To do:
- a) Answer these questions using the pinewood derby thread.
(i) How many cars are raced on the aluminum track?
(ii) Which feature of the Space Shuttle plan is said to not sit against the starting pin properly?
(iii) How does ihackwood say to make the slicks?
- b) Reproduce the pinewood derby thread word for word, from "Just a thought." up to and including "is too cool.".

It is a HUGE deal too. they race 300 cars on an aluminum track that has 6 (maybe 8) lanes. All kinds of refreshments, and other activities to keep the kids busy. Of course, there is a guest speaker (religion based) that speaks right before the finals.

I look forward to seeing yours and your sons cars. My dad also made a few cars when I was a kid.... One year he made a pickup truck, with fenders and wheel wells, and another year he made a soap box car similiar to this:










With my dads pickup, he actually had to take weight out because of all the wood that he added to the car.

I am so excited for you and your son (an jealous too) I may ask my daughter if she wants to do the derby again.... I am tempted to work on making a car (for myself) I just found a link too.... I think it would be wicked going down the track.

Fabian


----------



## ihackwood (Sep 5, 2009)

who doesn't love a pinewood derby, my stepsons when they were cub scouts. i helped them do a nice car and let them finish it and then i made mine.pics cost money back then so it wasn't important lol,

seeing i had girls they were in brownies and they wanted a father daughter project. i sprang into action and built a nice track and all the dads got excited when i said there would be a dad build too,

it turned out to be a good time, and can't wait to do it with my grandson. heres some ideas you guys might want to use /make better etc. i got more pics if you are interested


----------



## Chaincarver Steve (Jul 30, 2011)

thegrgyle said:


> I am tempted to work on making a car (for myself) I just found a link too.... I think it would be wicked going down the track.
> 
> Fabian


Thanks for the response. Be aware that the Space Shuttle plan you linked to may not work so well on the track. The problem is the pointed nose cone, which are known to not sit against the starting pin properly. And such a small nose can also cause the finish line sensor to not see your car until a split second later, when the the front end widens enough. That split second could win or lose a race.

Just a thought.


----------



## Chaincarver Steve (Jul 30, 2011)

Hack, those are some very cool cars! Thanks for sharing the pictures. The semi is too cool.


----------



## ihackwood (Sep 5, 2009)

thanks steve, got to have the hauler right, they are all scale just frenched the tires in with more wood, to make weight remove wood from inside,

to make the slicks just glu two tires together, cuttem down lube them, i have a book on speed secrets lol


----------



## Dominick (May 2, 2011)

Very nice cars hack wood. The semi is cool. I like the little mock up of the car at the cabin. I had to do a double take. Lol


----------



## ihackwood (Sep 5, 2009)

thanks thats the ole bird house...


----------



## Chaincarver Steve (Jul 30, 2011)

ihackwood said:


> thanks thats the ole bird house...


Now that is awesome! :thumbsup:


----------



## Leo G (Oct 16, 2006)

Recorded data:
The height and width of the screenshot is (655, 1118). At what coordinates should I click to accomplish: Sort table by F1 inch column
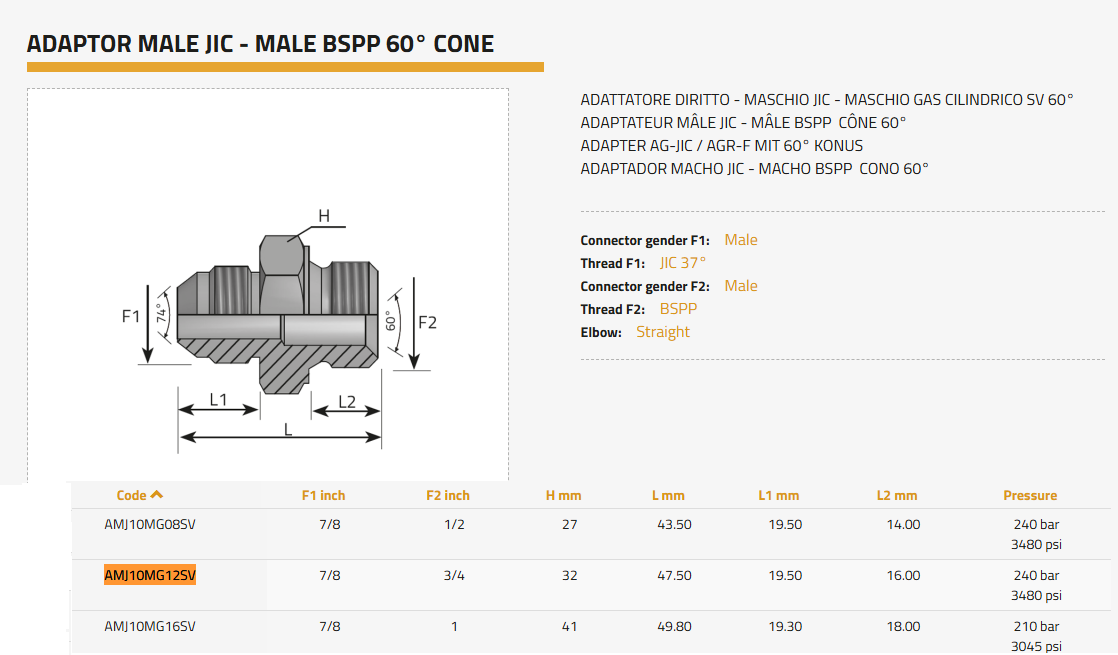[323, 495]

---

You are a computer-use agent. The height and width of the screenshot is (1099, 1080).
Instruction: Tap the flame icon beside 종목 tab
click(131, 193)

---

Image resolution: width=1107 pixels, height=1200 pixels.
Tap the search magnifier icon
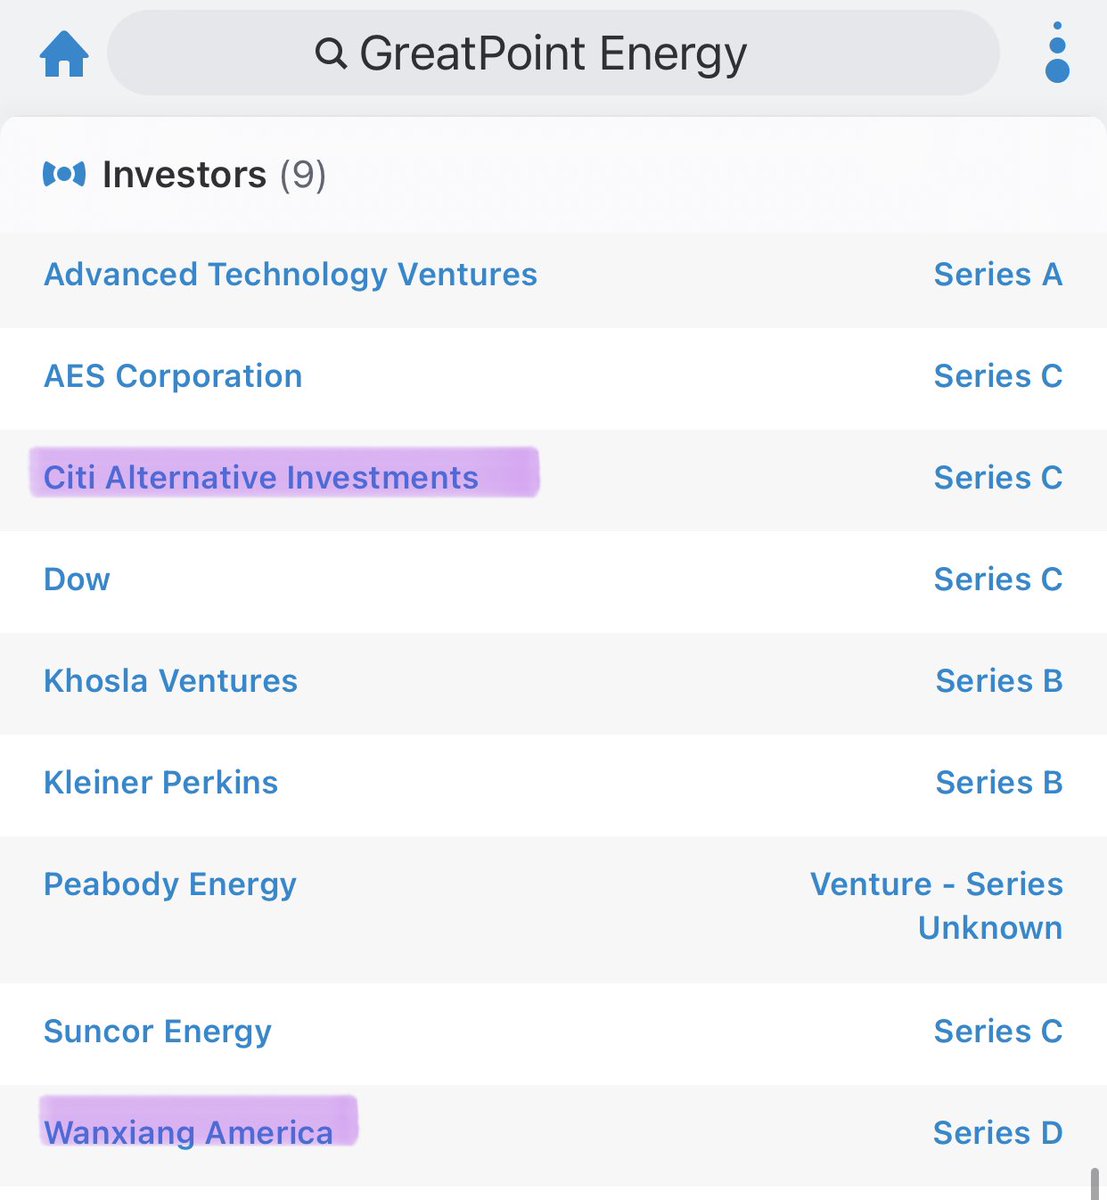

Exercise responses:
- a)
(i) 300 cars.
(ii) The pointed nose cone.
(iii) Glue two tires together, cut them down, and lube them.

- b)
Just a thought.


----------



## Chaincarver Steve (Jul 30, 2011)

Hack, those are some very cool cars! Thanks for sharing the pictures. The semi is too cool.